For some time still, it remained an SEP – Someone Else’s Problem.
Then, on a sticky Sunday afternoon in Cape Town, I got a sore throat and a thumping headache. And thus began my journey of Covid hell.
On the night I received my results, I sat in my isolation room at my house. The one minute I’d be terrified, the next I’d soothe myself, as one might a toddler scared of the dark.
“It is going to be okay. Most people have a very mild form of the disease. Just breathe.”
Breathe I did, but in constant fear that this most basic human function would desert me as the disease got worse. My body became a theatre of war.
I tried to stay ahead of the virus, anticipating its next location for an attack.
The headaches came and went, and the sore throat intensified, but the virus added so much to its arsenal, and its cunning war strategy seemed to shift from day to day.
Or maybe its very strategy was just that: surprise your enemy. My sense of smell and taste were stolen.
You’d be amazed at how these senses not only orientate you in everyday life, but also bring you immense pleasure.
I missed them dearly, but they were the least of my problems.I was more aware of my limbs made of lead.
I couldn’t hold my arms up to read a book, let alone exercise in my isolation room.
With those leaden limbs and aching muscles came a toxic mix of fear, discomfort, and exhaustion. The days blurred into one another.
Then, one morning, as I stood up, the enemy engulfed me in a wave of nausea. I felt that way all day, and drifted in and out of sleep.

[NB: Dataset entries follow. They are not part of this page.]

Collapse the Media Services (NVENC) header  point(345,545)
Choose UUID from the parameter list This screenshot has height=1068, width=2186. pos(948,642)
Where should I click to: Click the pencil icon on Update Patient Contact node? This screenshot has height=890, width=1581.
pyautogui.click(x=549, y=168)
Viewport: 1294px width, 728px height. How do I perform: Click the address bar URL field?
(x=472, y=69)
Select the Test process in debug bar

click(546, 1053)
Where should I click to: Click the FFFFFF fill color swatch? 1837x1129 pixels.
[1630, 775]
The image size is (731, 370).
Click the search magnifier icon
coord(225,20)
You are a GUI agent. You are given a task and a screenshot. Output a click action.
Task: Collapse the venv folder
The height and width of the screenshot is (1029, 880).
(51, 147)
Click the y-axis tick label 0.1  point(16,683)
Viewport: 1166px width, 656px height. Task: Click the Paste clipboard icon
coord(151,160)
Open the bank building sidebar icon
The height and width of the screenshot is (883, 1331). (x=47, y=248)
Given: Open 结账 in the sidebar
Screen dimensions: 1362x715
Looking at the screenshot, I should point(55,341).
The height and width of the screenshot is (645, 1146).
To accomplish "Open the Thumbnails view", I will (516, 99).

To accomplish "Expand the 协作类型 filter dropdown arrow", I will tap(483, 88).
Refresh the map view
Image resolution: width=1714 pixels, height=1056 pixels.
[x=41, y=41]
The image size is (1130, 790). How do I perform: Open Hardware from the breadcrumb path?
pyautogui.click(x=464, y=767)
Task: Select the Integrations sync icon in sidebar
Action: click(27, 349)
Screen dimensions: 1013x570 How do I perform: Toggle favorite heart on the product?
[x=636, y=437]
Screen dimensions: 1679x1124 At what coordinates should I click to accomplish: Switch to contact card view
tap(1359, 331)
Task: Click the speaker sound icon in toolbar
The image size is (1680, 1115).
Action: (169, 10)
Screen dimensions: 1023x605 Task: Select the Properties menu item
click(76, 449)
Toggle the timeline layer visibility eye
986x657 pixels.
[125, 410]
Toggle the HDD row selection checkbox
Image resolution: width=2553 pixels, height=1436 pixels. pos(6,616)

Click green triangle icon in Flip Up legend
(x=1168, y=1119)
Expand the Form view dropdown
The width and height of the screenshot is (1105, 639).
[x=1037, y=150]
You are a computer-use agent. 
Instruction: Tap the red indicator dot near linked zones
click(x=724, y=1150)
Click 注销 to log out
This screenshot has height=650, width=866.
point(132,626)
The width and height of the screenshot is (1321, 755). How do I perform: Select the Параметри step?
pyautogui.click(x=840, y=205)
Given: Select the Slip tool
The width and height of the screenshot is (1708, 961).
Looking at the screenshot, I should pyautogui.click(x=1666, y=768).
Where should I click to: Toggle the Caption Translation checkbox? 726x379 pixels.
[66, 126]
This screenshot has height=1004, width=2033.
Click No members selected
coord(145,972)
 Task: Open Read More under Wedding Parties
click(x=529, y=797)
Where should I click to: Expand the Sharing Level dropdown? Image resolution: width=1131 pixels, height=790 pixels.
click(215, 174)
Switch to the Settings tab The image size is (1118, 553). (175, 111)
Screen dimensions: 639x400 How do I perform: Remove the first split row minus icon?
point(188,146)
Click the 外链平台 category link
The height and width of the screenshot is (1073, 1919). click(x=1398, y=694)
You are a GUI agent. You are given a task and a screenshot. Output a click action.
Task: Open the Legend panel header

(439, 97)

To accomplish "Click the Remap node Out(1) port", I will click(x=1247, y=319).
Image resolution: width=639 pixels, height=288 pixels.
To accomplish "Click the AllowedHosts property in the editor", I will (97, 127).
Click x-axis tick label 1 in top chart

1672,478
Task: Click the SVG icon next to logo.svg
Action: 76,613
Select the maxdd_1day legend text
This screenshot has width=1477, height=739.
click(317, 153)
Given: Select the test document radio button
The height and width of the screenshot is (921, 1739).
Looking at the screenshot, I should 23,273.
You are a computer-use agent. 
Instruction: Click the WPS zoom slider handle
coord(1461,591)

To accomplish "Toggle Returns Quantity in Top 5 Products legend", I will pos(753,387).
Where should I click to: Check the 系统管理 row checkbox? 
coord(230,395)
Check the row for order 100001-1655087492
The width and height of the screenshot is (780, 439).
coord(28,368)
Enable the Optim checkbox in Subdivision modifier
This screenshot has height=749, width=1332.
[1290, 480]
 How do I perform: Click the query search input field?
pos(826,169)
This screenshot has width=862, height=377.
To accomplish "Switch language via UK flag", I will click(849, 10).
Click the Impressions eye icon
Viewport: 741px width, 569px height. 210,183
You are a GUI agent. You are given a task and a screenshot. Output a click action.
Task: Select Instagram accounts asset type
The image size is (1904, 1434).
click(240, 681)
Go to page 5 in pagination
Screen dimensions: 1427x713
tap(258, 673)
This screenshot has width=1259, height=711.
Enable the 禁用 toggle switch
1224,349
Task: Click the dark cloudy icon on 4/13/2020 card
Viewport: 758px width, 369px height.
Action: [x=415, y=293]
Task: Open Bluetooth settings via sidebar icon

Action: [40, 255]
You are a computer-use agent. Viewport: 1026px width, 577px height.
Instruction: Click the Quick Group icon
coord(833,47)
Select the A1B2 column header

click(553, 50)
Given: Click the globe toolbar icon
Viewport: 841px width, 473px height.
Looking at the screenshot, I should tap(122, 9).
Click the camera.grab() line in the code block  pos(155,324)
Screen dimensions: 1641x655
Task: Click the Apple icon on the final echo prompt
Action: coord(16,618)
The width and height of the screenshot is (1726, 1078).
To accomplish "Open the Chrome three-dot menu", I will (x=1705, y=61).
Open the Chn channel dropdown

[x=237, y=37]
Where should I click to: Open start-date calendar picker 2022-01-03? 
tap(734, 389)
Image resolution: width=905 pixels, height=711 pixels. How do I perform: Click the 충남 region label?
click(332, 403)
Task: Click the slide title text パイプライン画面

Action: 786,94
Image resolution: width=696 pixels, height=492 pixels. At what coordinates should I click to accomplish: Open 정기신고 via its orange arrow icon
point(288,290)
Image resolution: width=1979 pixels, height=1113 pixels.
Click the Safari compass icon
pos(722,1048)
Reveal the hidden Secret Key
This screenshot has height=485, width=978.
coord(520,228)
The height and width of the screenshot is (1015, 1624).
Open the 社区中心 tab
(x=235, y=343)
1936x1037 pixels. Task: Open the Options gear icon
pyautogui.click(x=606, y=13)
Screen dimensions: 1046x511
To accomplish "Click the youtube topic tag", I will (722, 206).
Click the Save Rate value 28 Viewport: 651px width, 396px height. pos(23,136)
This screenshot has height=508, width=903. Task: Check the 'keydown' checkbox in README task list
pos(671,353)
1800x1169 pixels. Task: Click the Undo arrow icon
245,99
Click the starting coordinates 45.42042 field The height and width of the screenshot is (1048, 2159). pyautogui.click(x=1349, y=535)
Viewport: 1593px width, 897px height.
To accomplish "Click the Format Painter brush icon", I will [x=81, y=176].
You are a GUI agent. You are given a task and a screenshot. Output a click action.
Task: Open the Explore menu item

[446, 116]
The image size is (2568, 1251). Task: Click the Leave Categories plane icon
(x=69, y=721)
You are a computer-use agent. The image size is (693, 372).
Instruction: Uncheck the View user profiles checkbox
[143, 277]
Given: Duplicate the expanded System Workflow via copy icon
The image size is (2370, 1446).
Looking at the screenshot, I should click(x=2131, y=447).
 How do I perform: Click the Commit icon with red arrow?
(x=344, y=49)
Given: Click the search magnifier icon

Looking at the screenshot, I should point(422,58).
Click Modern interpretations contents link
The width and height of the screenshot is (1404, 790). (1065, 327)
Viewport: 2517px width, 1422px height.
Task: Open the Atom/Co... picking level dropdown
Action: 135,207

Only when night fell did the true horror come: violent vomiting, convulsing muscles, chills, diarrhoea. And on top of that – utter loneliness.
The three masked faces of my family members appeared at the door. They said some kind words and left a bucket and mop.
Unable to stand, I sat under a stream of water in the shower, and cried. When was this going to end? How was it going to end?
Two days later, the virus finally went to my lungs. Every breath was punctuated with a spongy feeling that made me feel dizzy and weak.
The hospitals were full, and this only made me panic. It wasn’t a case of, “don’t worry, if you can’t breathe, an ambulance will whisk you away to the nearest hospital and oxygen will be at hand.”
My mind was crammed with images of people gasping for air and being turned away and worse yet, dying alone in a hospital, barricaded from loved ones who last saw them through the glass of the hospital entrance.
Over the next few days, however, the fear subsided. My body felt battered, but it was finally winning.
My health returned and just as excitingly, my freedom of movement.
Not to travel the globe and see the fjords of Patagonia, but instead, to an enchanted world where there’s a pale green couch, a kettle that’s always warm, a few dogs mooching about, and three people I love more than life itself.
I now know for sure. The mundane is a magical thing.